In addition, methyl ester, ethyl ester, n-propyl ester, isopropyl ester, n-butyl ester, isobutyl ester, sec-butyl ester, and tert-butyl ester of the carboxylic acid represented by the above formula (b1-1). , n-pentyl ester, n-hexyl ester, n-heptyl ester, n-octyl ester, cyclopropyl ester, cyclobutyl ester, cyclopentyl ester, cyclohexyl ester, cycloheptyl ester, cyclooctyl ester, phenyl ester, o- Tolyl ester, m-tolyl ester, p-tolyl ester, α-naphthyl ester, β-naphthyl ester, benzyl ester, and phenethyl ester are also preferred as carboxylic acid esters.

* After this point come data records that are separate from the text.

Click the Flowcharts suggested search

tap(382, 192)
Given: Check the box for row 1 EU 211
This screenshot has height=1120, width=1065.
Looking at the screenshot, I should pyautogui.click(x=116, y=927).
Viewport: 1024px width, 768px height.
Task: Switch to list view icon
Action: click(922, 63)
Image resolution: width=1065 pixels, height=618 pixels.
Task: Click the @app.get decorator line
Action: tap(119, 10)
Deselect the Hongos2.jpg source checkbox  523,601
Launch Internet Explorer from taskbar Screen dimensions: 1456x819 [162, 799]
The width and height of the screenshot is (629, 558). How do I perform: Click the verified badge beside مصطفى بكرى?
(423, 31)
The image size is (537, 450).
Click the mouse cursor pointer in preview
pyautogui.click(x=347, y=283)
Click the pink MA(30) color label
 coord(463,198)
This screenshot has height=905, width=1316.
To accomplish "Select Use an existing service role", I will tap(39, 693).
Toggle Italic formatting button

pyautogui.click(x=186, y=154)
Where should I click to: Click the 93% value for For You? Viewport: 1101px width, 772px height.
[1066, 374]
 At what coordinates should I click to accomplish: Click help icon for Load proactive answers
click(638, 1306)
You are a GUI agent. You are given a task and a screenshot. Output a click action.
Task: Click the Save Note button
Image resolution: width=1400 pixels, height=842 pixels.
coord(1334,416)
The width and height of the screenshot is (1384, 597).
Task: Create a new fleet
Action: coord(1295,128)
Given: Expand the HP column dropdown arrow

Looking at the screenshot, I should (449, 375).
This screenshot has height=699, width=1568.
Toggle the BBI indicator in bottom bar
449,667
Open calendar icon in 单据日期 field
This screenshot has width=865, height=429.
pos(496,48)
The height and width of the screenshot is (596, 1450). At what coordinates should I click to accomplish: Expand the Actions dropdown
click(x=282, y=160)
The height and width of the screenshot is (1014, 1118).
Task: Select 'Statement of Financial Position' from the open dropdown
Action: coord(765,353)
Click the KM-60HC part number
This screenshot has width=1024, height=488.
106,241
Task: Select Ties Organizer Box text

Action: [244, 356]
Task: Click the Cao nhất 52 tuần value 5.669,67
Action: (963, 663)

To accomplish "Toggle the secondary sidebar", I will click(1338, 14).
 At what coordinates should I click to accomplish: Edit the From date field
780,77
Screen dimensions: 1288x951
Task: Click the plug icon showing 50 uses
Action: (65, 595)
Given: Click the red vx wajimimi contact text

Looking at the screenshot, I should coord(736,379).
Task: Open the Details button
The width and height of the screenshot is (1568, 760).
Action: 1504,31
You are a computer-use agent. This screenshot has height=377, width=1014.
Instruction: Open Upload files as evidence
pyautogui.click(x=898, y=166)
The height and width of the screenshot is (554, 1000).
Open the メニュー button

(carboxylic acid anhydride)

The carboxylic acid anhydride is not particularly limited as long as it is a compound having a carboxylic acid anhydride group (-CO-O-CO-).

Preferred examples of carboxylic acid anhydride include acetic anhydride, propionic anhydride, butanoic anhydride, benzoic anhydride, phthalic anhydride, naphthalic anhydride, succinic anhydride, hetic anhydride, hymic acid anhydride, maleic anhydride, tetrahydrophthalic anhydride, and hexahydrophthalic anhydride. , tetrabromophthalic anhydride, tetrachlorophthalic anhydride, trimellitic anhydride, pyromellitic acid anhydride, benzophenone tetracarboxylic anhydride, 2,3,6,7-naphthalene tetracarboxylic dianhydride, and 5- (2,5-oxotetrahydrofuryl)-3-methyl-3-cyclohexene-1,2-dicarboxylic acid anhydride, and styrene maleic anhydride copolymer.

(carbonate)

Carbonate is not particularly limited as long as it is a compound having a carbonate bond (-O-CO-O-). The carbonate may be a linear carbonate such as dimethyl carbonate or a cyclic carbonate such as ethylene carbonate.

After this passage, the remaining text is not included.